Madison Woman's Persistence Solves a Half-Century Mystery

    Madison Woman's Persistence Solves a Half-Century Mystery
    Wisconsin State Journal
    Sandy Cullen | scullen[at] madison [dot] com | 608-252-6137 | Posted: Tuesday, November 3, 2009 9:00 pm

    After years of searching, a Madison woman is being credited with solving the 56-year-old mystery of her great-aunt's disappearance from Phoenix - and identifying the woman known as the "Boulder Jane Doe," whose nude and battered body was found in a remote Colorado canyon more than half a century ago.

    Michelle Fowler, 24, a student at Madison Area Technical College, grew up knowing about the disappearance of her great aunt, Dot, whose face she saw in the photo albums of her missing relative's sister.

    When she was 16, Fowler began looking for her missing relative, making random phone calls to people with the same name.

    "I don't think that I ever expected to find her," Fowler said.

    Her breakthrough began when Madison friend Simeon Stala told her about his efforts to find his sister, Sonnet, who has been missing for six years. Stala led Fowler to the online Doe Network for missing persons, where last December she found Jane Doe 433UFCP - the Boulder Jane Doe found April 8, 1954, eight miles west of Boulder.

    "My gut said this is Dot," Fowler said .

    Though a facial reconstruction "really didn't look like" her missing aunt, Fowler said, both had perfect teeth and an appendectomy scar.

    Twelve days ago, DNA testing confirmed that Fowler's missing relative, Dorothy Gay Howard, is the Boulder Jane Doe, believed to be one of the first victims of serial killer Harvey Glatman, who was executed in California in 1959 after confessing to three murders.

    "It's incredible," said Det. Steve Ainsworth of the Boulder County Sheriff's Office, which reopened its investigation in 2004 at the urging of Boulder historian Silvia Pettem, who recently published a book about the case.

    Without Fowler, Ainsworth said, "We may have come across something, but it would have been stumbling across something."

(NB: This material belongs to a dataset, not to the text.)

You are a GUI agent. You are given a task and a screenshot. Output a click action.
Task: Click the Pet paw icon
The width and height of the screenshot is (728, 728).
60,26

    The revelation stunned Howard's sister, R. Marlene Ashman of Mena, Ark., the only surviving immediate family member, whose DNA was used to confirm the identity of the Boulder Jane Doe.

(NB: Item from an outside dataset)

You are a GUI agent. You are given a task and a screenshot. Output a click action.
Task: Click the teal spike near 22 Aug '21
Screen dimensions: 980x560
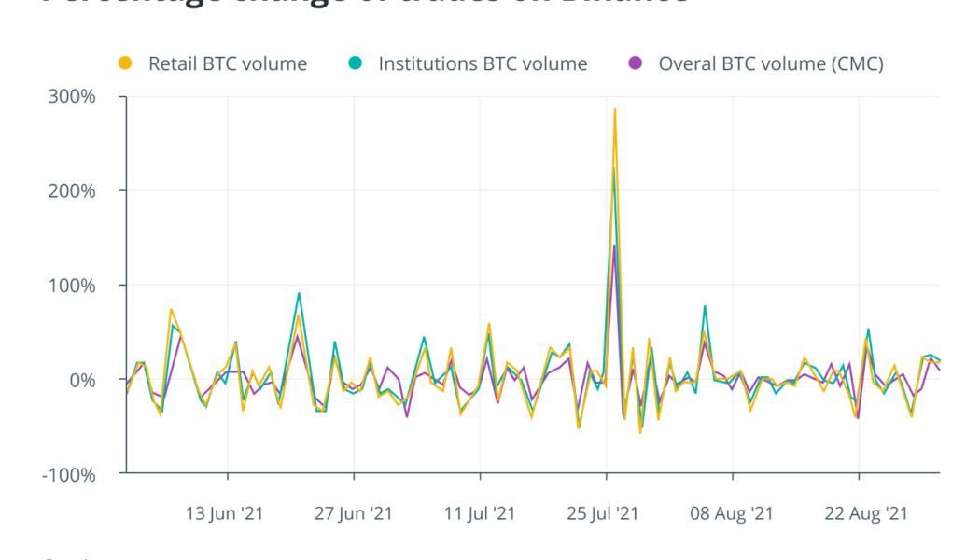click(870, 329)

    "It was quite shocking," Ashman, 69, said Tuesday. "When I gave my DNA, I really didn't believe it was her."

    Ashman said she was 13 in the fall of 1953 when she last saw her sister, who had been working as a nanny and told her that she would take her to the movies the following week. When her sister never showed up, Ashman said, her family contacted the people she was working for and were told she no longer worked there and was gone.

    Their father continued to pay the premiums on his missing daughter's life insurance policy, believing she would one day return, until his death in February 1985, she said.

    Ashman said she is grateful to Fowler for her years of searching.

    "It's a closure of sorts," Ashman said, adding that what "hurts more than anything" is how her sister died.

    Ainsworth said Howard suffered blunt force trauma to the left side of her body consistent with being hit by a car.

    It is not known if she was sexually assaulted, said Ainsworth, who theorizes that Howard might have escaped from Glatman, who then struck her with his car, sending her body down the canyon.

    It is not known how Howard ended up near Boulder, said Ainsworth, who is continuing his investigation.

    "There's thousands of people who have cared about this victim," said Pettem, whose book about the case is titled "Someone's Daughter, In Search of Justice for Jane Doe."

    "She's such a part of Boulder's history."